# INSTRUCTIONS TO FOLLOW:
Count the lines below that contain the word "each", and report only that number.

=== Begin Enclosure ===

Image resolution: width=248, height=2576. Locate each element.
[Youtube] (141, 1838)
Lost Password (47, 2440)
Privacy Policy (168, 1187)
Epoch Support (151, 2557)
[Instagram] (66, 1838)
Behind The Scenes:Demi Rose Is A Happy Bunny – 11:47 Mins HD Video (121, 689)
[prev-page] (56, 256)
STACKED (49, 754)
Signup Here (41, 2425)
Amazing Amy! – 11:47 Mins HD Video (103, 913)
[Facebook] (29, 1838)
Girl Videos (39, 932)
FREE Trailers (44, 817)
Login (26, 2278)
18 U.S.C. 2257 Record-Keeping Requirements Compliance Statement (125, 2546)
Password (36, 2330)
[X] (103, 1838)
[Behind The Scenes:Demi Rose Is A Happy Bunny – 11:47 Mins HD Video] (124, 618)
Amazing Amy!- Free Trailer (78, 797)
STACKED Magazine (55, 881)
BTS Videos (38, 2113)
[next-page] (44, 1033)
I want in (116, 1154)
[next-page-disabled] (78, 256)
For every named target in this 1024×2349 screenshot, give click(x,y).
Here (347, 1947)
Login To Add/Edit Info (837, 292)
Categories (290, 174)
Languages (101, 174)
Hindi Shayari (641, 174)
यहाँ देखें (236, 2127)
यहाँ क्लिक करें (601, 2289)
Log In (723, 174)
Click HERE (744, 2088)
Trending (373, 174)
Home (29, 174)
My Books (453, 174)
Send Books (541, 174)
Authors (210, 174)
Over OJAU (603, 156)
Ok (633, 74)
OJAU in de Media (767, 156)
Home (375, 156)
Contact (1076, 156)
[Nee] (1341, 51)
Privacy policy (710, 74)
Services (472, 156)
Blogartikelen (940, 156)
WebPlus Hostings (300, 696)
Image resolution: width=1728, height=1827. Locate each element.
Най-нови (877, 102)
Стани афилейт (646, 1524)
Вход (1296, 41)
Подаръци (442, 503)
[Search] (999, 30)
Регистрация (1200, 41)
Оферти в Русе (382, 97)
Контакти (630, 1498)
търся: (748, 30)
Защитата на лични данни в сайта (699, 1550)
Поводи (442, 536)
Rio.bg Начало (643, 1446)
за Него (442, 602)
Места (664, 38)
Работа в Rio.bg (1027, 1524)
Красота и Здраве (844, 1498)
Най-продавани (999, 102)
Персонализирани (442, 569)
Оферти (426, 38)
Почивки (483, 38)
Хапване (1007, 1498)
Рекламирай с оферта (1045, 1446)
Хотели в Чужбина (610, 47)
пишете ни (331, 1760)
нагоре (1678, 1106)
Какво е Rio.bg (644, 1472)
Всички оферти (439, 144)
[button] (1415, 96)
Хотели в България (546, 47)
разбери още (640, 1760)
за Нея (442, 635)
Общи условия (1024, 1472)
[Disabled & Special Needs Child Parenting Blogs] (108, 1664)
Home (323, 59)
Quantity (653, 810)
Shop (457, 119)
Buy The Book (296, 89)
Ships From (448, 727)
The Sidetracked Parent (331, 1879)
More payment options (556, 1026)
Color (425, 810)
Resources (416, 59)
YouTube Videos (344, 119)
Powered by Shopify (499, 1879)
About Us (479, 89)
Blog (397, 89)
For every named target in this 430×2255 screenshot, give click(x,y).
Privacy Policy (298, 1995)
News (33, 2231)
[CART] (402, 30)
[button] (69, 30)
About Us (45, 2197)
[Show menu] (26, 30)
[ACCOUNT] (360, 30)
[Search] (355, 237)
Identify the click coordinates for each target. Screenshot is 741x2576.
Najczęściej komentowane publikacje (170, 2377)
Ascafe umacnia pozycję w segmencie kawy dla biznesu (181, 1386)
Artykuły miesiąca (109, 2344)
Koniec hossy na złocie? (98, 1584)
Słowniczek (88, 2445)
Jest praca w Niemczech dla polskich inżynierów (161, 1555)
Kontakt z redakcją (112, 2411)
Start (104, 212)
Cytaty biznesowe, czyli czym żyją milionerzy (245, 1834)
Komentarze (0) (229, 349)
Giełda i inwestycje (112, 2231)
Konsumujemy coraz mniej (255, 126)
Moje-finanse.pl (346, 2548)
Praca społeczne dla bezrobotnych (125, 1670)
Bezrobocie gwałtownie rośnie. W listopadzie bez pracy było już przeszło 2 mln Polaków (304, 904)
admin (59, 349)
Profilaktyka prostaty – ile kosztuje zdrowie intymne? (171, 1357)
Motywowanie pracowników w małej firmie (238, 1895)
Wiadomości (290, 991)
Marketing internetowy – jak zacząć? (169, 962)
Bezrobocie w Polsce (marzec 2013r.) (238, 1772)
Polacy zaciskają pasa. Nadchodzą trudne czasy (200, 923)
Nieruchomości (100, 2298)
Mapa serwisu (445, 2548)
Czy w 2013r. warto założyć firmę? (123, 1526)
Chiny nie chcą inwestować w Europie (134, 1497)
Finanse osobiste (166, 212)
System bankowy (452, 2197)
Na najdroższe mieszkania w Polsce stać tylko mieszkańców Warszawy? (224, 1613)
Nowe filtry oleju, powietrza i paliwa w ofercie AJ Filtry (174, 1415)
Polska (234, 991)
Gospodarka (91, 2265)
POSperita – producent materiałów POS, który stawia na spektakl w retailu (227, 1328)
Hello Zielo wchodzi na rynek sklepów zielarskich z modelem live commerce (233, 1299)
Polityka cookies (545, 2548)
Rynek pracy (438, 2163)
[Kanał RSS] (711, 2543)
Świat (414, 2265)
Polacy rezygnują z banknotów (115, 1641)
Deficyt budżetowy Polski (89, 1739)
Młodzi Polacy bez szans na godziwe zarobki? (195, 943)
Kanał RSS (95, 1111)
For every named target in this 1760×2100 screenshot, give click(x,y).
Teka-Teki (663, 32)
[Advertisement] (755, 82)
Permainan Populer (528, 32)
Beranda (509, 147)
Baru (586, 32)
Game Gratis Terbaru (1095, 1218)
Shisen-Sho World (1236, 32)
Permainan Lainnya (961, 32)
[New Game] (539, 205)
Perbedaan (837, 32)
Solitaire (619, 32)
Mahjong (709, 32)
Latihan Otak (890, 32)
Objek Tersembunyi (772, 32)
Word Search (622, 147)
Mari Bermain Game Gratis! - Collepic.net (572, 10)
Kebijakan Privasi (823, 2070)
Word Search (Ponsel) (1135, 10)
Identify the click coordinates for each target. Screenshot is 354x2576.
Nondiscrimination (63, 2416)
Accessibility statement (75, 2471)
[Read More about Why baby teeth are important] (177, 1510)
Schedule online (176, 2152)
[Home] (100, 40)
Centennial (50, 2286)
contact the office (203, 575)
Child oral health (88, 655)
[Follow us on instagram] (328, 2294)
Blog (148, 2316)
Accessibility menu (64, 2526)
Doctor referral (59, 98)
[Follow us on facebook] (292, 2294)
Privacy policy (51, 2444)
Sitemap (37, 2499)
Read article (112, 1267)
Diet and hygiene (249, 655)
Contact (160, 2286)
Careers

=== End Enclosure ===

# RESPONSE AREA:
4